Molecular detection of linezolid resistance in Enterococcus faecium and Enterococcus faecalis by use of 5' nuclease real-time PCR compared to a modified classical approach

Abstract

A nucleotide transversion from guanine to uracil in the 23S rRNA confers linezolid resistance. We describe a real-time PCR using two Taqman probes that detects a single mutated allele among the genomes of Enterococcus faecium and Enterococcus faecalis. Results were confirmed by a classical approach involving LabChip technology assayed with an Agilent Bioanalyzer 2100.

FIG. 1.

Detection of 23S alleles of linezolid-resistant E. faecium and E. faecalis isolates by NheI digestion of purified pooled PCR fragments and subsequent separation in a LabChip 1000 measured in an Agilent Bioanalyzer 2100. The lowest and highest bands correspond to internal size markers.

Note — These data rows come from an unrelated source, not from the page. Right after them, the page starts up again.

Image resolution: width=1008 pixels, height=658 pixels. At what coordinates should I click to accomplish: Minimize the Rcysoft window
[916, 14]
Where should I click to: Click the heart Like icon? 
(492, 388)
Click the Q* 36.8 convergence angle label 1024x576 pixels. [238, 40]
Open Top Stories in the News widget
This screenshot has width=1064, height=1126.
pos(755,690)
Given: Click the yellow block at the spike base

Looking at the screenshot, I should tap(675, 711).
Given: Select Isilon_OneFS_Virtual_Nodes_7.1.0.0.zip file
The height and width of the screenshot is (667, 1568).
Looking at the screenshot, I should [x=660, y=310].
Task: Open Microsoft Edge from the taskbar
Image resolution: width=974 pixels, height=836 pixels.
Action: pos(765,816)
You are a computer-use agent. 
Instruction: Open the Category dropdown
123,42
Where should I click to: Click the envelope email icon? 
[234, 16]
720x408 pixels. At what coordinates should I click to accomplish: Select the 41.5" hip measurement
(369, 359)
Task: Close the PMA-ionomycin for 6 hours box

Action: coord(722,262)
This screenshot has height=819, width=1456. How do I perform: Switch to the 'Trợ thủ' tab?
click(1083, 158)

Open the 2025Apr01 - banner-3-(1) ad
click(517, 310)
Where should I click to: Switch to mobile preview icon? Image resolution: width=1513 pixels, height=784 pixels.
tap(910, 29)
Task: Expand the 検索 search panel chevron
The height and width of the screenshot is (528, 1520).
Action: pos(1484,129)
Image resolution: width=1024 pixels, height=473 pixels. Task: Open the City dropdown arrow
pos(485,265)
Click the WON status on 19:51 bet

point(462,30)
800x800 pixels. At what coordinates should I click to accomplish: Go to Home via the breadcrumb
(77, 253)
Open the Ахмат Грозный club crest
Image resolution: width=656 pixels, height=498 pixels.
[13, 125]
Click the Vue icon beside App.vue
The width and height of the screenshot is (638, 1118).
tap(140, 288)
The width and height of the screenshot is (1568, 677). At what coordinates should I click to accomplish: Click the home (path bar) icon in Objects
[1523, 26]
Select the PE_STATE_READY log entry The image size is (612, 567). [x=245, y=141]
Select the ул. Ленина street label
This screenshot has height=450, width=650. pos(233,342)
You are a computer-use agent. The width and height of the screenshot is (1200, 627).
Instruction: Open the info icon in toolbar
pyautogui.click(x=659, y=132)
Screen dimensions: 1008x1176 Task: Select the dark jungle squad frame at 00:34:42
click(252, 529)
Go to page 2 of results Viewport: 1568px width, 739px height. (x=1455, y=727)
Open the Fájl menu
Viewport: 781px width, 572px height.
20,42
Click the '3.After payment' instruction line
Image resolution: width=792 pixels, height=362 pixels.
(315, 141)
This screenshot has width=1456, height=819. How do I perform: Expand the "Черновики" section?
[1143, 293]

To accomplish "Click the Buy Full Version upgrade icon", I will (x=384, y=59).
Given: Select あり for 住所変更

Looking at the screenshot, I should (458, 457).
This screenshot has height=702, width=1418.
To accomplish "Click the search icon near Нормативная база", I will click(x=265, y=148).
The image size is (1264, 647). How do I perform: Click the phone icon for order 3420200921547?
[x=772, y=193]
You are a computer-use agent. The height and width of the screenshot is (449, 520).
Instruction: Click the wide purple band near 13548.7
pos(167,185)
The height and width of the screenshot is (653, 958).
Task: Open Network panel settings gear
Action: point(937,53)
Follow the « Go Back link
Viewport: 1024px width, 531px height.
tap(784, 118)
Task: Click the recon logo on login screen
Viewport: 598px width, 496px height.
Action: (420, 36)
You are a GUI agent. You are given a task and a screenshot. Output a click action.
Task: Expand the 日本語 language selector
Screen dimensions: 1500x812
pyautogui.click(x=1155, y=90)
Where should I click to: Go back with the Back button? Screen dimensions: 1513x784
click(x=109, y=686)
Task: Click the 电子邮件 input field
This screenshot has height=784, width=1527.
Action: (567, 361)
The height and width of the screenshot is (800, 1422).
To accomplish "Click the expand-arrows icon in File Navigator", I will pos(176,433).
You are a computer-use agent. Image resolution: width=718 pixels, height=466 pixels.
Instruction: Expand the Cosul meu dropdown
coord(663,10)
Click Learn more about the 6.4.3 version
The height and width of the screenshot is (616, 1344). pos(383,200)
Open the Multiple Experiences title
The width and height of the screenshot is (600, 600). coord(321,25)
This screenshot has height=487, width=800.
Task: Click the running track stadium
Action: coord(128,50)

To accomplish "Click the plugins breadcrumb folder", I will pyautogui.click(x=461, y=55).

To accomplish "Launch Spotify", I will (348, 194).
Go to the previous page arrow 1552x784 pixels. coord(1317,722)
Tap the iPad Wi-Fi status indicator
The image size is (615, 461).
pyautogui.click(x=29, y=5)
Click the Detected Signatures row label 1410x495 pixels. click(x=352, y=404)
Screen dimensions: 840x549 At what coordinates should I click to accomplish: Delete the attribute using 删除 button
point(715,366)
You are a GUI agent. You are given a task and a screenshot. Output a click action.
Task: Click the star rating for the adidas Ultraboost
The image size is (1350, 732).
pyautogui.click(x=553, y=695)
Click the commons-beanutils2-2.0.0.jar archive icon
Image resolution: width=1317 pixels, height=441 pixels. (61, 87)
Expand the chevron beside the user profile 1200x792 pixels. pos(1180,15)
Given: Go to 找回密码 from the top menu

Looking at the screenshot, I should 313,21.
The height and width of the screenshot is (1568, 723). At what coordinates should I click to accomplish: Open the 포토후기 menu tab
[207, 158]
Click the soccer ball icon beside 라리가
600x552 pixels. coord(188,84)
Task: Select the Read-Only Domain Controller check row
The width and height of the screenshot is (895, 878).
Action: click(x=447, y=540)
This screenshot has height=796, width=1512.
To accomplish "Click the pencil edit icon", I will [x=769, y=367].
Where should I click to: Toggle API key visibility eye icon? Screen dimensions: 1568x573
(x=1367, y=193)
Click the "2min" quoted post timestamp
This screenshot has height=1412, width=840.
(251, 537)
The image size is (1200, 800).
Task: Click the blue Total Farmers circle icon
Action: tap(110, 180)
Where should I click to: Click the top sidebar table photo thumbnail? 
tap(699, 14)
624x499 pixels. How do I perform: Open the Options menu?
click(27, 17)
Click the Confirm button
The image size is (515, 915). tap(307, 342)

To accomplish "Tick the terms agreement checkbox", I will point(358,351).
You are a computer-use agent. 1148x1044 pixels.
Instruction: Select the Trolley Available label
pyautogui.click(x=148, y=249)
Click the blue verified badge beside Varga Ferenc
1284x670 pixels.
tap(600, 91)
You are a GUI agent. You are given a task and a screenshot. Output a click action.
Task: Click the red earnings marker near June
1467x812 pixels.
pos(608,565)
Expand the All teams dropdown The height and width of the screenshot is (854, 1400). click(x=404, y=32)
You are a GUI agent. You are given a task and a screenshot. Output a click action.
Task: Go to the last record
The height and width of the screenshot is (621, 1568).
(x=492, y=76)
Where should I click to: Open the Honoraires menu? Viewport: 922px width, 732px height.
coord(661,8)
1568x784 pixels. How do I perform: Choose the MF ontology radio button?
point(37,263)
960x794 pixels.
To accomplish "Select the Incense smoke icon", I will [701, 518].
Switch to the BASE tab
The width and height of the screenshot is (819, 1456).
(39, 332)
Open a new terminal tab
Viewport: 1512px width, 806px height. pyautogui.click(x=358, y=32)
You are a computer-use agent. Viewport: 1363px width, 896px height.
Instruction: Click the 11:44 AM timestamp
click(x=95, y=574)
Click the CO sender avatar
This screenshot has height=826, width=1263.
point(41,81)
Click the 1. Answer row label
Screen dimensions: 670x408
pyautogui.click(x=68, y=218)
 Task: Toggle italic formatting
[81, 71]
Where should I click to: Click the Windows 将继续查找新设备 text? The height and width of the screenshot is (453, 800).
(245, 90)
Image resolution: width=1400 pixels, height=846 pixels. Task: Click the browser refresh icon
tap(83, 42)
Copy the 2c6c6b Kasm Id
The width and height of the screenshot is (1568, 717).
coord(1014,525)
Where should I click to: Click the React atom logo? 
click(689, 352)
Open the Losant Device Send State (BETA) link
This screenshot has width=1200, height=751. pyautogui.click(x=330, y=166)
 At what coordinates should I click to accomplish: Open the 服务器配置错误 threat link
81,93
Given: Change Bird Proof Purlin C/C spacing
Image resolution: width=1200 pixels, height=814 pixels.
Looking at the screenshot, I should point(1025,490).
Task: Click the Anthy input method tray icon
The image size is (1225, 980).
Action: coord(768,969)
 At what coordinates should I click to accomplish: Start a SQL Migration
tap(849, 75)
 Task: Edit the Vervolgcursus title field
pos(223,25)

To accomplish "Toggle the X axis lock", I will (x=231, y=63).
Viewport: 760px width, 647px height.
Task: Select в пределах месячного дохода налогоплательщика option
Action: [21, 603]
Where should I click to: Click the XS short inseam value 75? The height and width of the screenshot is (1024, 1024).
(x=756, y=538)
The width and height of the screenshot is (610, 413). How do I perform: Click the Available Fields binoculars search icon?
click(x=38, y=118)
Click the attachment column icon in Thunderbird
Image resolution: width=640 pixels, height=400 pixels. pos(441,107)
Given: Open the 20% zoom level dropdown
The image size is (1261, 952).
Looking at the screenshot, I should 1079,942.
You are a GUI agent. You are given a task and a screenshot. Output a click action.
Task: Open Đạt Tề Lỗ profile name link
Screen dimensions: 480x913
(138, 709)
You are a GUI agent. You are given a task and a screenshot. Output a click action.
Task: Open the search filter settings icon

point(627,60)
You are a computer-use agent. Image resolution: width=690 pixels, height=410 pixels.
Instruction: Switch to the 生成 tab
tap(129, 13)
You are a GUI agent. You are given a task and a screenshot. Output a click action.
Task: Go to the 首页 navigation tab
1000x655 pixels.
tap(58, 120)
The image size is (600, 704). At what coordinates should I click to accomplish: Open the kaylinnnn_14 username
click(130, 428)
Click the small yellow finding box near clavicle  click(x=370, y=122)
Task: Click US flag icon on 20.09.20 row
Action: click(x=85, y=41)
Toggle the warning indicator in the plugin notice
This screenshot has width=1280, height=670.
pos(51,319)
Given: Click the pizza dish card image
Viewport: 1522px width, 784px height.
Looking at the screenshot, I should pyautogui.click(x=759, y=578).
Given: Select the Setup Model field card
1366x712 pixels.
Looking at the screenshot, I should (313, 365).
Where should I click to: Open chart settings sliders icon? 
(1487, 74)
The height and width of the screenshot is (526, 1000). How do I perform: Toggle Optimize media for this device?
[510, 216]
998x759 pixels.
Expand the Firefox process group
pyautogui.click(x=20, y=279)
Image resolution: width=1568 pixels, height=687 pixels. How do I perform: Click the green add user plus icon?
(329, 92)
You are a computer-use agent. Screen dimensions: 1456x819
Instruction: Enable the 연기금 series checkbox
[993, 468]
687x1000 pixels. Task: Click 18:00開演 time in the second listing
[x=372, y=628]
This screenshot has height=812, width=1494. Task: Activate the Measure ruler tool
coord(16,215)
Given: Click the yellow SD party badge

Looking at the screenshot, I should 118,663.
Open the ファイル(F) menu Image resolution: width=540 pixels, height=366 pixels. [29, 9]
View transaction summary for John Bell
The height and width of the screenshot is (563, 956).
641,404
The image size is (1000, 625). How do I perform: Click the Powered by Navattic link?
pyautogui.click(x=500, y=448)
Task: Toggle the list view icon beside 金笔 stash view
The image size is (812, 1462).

Lanes: M, external size markers; 1, E. faecium ATCC 19434; 2, E. faecium 3698; 3, E. faecium 3695; 4, E. faecium 3819; 5, E. faecium 3936; 6, E. faecium 3938; 7, E. faecium 3935; 8, E. faecium 3939; 9, E. faecalis V583; 10, E. faecalis 3932; 11, E. faecalis 3697; 12, E. faecalis 3696.

FIG. 2.

Detection of the G or T allele type of 23S ribosomal DNA by real-time PCR using two labeled probes. In vitro gene dosage experiments vary the number of wild-type versus mutated alleles in E. faecium (A) and E. faecalis (B) (see text for details). Only results for the FAM-LIZ-TQ-R probe are shown. For better visibility, only one representative per allele mix is shown. Labels indicate the numbers of mutated alleles relative to the overall number of 23S ribosomal DNA copies per genome (E. faecium, 6; E. faecalis, 4). Delta R_n, difference of fluorescence signals of a given template and the no-template control.